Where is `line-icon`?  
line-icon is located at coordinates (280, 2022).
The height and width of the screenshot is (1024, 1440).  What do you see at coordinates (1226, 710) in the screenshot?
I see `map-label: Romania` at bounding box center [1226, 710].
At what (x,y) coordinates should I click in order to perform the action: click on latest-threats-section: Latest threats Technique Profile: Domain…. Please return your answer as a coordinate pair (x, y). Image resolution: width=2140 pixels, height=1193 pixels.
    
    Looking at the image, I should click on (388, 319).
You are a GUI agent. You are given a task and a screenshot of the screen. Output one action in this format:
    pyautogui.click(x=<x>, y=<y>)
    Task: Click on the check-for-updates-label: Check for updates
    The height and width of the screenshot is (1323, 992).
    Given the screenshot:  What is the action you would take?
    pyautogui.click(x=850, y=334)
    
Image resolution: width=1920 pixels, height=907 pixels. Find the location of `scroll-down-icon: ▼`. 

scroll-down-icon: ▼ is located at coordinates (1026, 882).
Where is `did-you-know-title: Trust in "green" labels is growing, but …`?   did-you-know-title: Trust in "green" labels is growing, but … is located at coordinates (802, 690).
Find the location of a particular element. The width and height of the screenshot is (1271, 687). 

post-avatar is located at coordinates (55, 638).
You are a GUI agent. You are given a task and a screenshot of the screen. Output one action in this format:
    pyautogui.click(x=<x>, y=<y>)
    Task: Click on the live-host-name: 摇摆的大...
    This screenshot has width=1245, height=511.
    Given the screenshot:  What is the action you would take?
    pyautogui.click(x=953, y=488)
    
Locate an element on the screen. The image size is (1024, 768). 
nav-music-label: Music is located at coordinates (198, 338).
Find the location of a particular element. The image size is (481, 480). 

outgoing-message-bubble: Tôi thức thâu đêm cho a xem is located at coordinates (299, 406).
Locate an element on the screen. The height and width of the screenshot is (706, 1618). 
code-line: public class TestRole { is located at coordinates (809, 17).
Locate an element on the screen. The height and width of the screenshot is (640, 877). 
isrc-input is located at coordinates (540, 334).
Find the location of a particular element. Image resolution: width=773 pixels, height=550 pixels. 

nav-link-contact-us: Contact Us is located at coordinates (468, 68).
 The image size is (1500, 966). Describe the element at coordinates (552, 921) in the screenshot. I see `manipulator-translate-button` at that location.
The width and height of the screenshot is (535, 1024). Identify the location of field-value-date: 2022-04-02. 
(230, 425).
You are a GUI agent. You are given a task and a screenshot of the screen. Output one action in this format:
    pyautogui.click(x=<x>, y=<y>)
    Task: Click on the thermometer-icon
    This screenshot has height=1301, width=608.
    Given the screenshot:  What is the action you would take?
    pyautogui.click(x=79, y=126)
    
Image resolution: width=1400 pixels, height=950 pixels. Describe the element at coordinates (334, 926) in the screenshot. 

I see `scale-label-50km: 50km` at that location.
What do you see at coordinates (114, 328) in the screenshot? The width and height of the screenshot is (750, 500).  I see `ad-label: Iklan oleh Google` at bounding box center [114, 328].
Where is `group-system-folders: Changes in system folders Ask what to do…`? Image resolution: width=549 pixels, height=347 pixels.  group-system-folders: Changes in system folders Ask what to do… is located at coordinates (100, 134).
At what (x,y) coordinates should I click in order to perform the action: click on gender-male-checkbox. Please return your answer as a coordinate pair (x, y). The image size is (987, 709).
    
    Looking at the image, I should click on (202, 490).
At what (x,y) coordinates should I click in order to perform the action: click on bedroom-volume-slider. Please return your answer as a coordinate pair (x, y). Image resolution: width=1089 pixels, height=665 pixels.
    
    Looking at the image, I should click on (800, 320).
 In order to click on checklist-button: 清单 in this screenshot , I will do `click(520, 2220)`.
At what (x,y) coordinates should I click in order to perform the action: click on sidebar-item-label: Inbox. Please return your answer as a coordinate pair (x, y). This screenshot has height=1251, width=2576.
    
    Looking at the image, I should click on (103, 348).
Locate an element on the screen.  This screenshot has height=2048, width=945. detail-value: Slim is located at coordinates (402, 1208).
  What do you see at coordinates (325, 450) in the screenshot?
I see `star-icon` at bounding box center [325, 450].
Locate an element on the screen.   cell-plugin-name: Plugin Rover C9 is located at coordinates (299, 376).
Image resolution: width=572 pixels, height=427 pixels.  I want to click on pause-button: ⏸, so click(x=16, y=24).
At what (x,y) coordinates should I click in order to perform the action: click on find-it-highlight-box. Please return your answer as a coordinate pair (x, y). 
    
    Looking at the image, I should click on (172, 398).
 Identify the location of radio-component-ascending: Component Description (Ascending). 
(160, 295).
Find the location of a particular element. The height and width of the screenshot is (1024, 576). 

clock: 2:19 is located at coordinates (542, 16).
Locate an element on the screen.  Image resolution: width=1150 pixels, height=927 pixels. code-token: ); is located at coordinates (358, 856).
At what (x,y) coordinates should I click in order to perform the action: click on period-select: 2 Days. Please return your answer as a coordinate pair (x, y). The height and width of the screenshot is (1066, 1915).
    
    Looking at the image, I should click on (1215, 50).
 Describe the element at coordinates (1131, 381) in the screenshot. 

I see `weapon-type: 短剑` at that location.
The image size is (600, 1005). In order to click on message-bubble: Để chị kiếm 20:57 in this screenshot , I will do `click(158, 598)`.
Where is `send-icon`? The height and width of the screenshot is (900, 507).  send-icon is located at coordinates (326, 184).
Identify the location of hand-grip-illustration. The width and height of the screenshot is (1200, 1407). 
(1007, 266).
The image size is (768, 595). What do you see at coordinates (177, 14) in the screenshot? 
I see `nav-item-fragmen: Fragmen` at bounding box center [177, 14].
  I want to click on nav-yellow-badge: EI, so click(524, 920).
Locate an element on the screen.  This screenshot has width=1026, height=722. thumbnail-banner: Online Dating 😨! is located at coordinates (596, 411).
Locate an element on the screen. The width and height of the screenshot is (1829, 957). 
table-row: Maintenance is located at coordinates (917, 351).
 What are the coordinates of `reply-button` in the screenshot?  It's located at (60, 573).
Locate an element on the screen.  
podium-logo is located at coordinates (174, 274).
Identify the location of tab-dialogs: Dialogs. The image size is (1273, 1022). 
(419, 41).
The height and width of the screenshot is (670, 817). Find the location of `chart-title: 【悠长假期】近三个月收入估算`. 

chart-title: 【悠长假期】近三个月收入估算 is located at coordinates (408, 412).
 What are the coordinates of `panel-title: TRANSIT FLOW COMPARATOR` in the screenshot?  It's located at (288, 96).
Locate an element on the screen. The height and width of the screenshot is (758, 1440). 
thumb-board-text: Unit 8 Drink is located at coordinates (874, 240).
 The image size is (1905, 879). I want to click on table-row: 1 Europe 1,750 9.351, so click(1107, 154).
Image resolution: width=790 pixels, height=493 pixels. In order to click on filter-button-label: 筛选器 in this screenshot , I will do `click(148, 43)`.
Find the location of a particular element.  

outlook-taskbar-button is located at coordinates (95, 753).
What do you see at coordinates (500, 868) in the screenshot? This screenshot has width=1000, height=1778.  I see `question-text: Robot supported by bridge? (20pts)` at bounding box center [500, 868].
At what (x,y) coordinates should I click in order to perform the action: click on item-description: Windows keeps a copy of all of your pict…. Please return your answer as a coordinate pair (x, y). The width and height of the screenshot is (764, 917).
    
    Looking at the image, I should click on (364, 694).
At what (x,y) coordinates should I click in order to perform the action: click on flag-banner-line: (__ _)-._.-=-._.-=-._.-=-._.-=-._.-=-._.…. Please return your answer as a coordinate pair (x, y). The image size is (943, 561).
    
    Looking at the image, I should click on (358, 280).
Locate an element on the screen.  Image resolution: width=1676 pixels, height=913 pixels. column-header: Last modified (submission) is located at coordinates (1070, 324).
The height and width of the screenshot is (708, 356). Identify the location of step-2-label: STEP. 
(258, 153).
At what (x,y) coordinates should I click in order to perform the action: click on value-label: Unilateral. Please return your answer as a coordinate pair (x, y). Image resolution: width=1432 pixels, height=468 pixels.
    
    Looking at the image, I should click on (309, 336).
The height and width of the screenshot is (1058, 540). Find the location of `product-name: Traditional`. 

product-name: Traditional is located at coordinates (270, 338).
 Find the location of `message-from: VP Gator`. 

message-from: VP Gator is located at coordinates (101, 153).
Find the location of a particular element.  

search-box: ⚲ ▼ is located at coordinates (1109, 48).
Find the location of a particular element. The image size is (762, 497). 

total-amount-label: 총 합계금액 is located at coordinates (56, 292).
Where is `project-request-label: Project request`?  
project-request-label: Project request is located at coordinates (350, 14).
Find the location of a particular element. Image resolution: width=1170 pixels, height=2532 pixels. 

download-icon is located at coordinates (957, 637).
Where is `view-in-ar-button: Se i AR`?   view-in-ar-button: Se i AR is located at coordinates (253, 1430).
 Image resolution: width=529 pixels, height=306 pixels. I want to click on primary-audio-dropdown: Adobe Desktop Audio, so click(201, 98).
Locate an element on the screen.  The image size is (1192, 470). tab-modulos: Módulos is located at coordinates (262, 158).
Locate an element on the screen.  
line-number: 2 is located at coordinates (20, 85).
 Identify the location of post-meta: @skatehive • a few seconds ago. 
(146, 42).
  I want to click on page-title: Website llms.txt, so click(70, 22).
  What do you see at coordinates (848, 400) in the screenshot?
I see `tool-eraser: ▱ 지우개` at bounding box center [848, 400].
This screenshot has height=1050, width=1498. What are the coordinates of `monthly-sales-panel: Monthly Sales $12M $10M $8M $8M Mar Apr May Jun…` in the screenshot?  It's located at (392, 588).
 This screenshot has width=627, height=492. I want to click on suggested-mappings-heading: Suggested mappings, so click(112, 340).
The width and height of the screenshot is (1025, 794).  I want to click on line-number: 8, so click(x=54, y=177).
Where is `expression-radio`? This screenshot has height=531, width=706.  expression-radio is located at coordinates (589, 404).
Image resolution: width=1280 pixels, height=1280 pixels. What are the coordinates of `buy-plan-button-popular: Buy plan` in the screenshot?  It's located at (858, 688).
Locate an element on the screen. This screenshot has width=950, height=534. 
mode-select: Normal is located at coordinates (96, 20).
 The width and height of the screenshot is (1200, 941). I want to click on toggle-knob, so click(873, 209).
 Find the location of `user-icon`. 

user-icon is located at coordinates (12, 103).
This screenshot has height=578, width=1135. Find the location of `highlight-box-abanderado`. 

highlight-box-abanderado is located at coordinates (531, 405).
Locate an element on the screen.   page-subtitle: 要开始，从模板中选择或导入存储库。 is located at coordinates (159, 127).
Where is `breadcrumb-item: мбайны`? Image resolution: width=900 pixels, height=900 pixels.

____________

**Work instruction**. Find every line in the records that contains the string "scroll", treating uppercase and lowercase letters as different, and copy each of those lines in full.

**Output for this exercise**.
Image resolution: width=1920 pixels, height=907 pixels. Find the location of `scroll-down-icon: ▼`. 
scroll-down-icon: ▼ is located at coordinates (1026, 882).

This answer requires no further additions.